• Your instructions:
Make an exact copy, without pictures, of the lines below from the one containing "Click the masked dots in VISA logo row" to the last line, both ends included.
(Records Opens)
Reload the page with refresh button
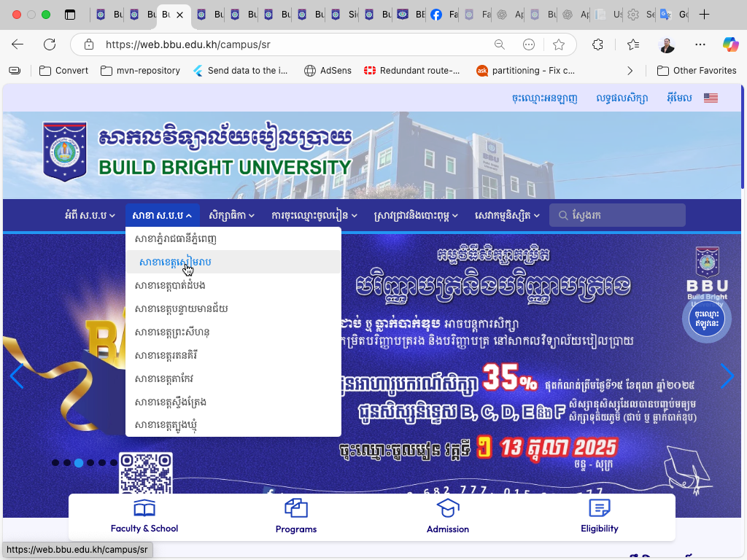 point(50,44)
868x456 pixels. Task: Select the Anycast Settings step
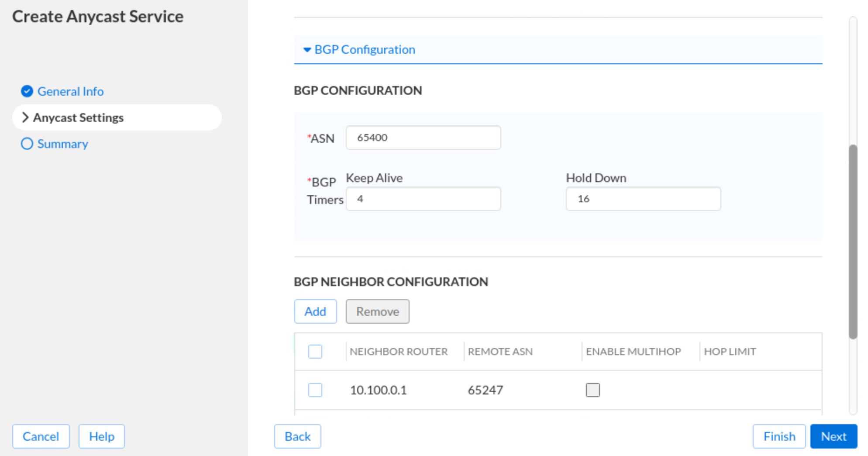pos(78,117)
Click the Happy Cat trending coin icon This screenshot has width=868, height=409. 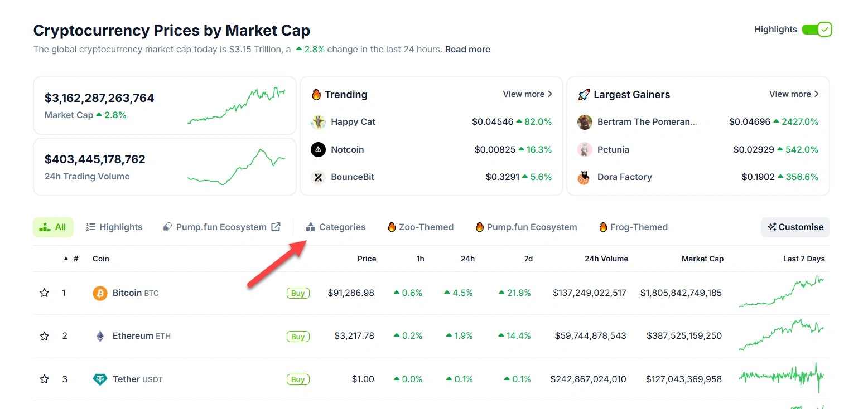(x=319, y=122)
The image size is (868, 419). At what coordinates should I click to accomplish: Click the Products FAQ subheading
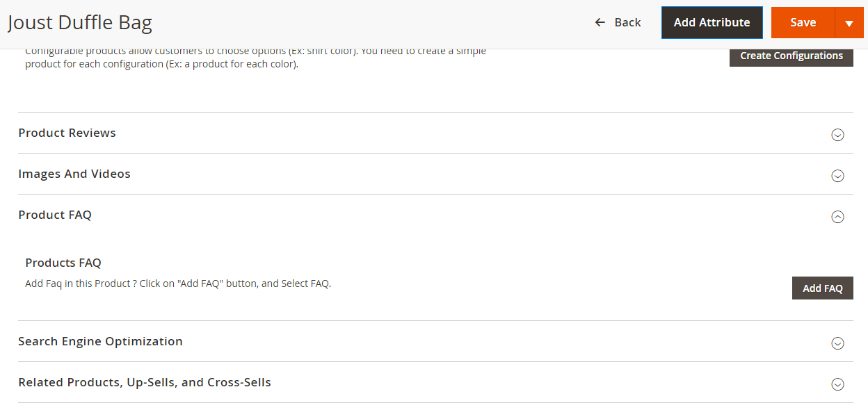(x=63, y=263)
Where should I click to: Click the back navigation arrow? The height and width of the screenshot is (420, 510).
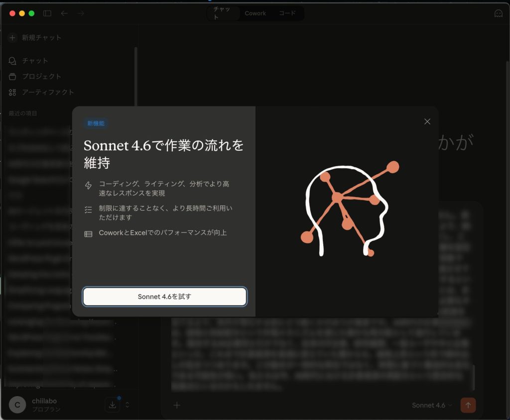coord(64,13)
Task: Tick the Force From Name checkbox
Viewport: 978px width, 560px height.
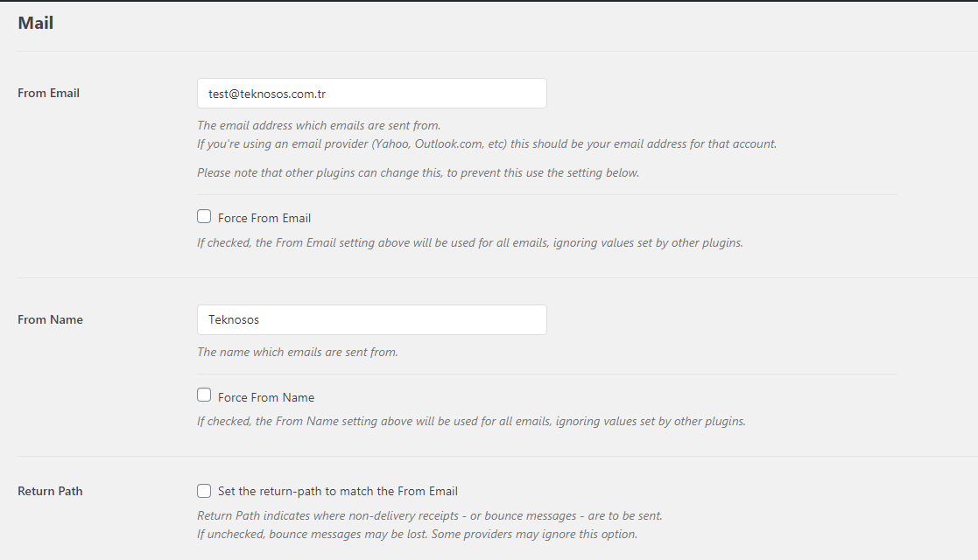Action: (x=204, y=395)
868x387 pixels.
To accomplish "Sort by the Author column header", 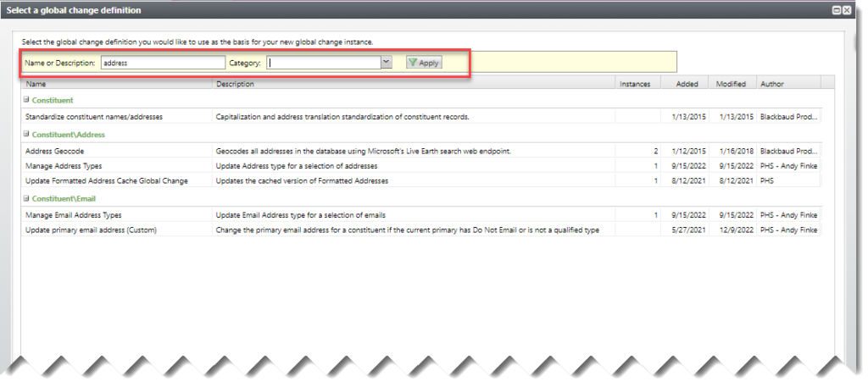I will coord(787,84).
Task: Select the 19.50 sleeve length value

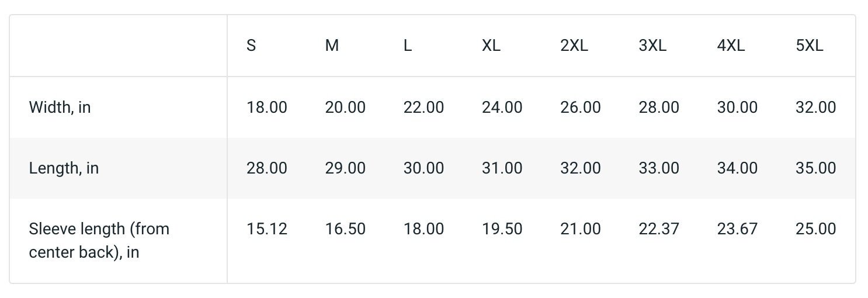Action: coord(502,228)
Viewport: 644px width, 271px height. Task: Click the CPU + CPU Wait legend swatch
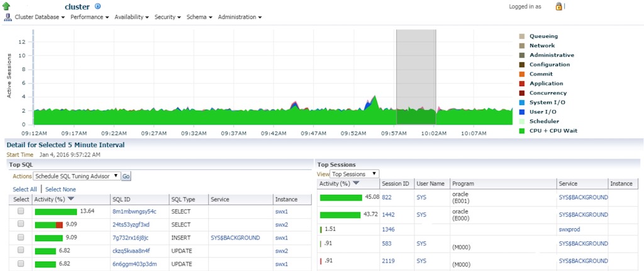point(521,131)
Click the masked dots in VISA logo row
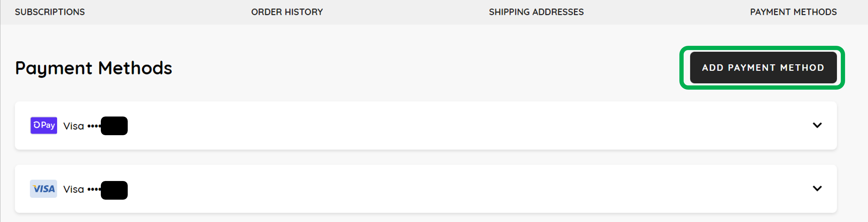The width and height of the screenshot is (868, 222). click(x=94, y=189)

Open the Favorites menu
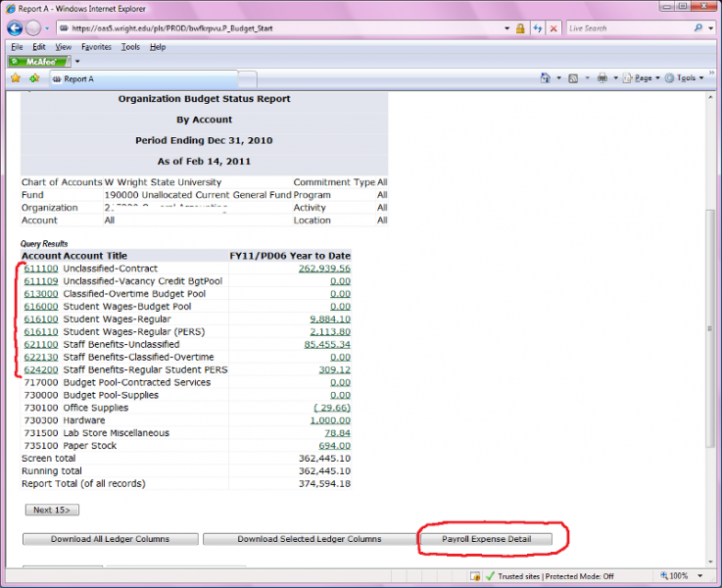tap(96, 46)
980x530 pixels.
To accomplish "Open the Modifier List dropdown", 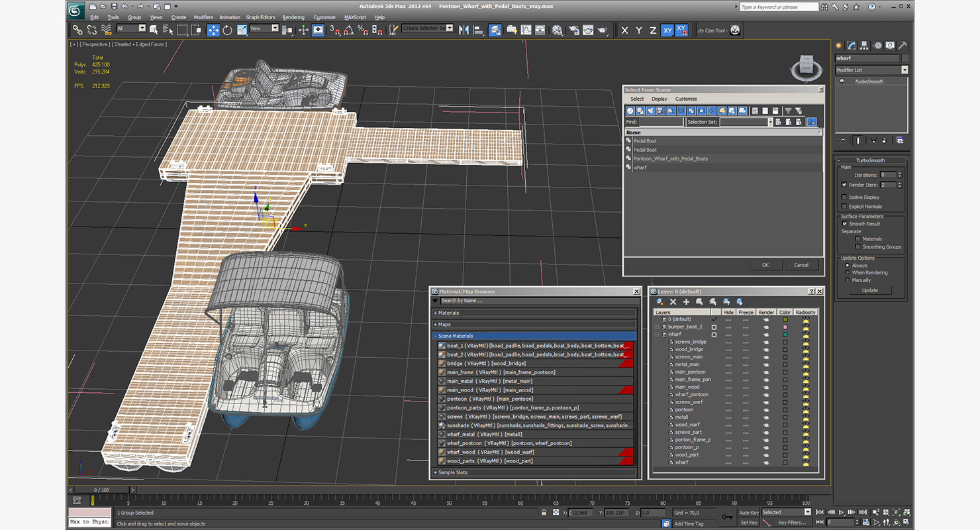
(Records Closes)
• Result of the task:
Click the masked dots in VISA logo row
The width and height of the screenshot is (868, 222). click(x=94, y=189)

Open the Favorites menu
tap(96, 46)
980x530 pixels.
To accomplish "Open the Modifier List dropdown", 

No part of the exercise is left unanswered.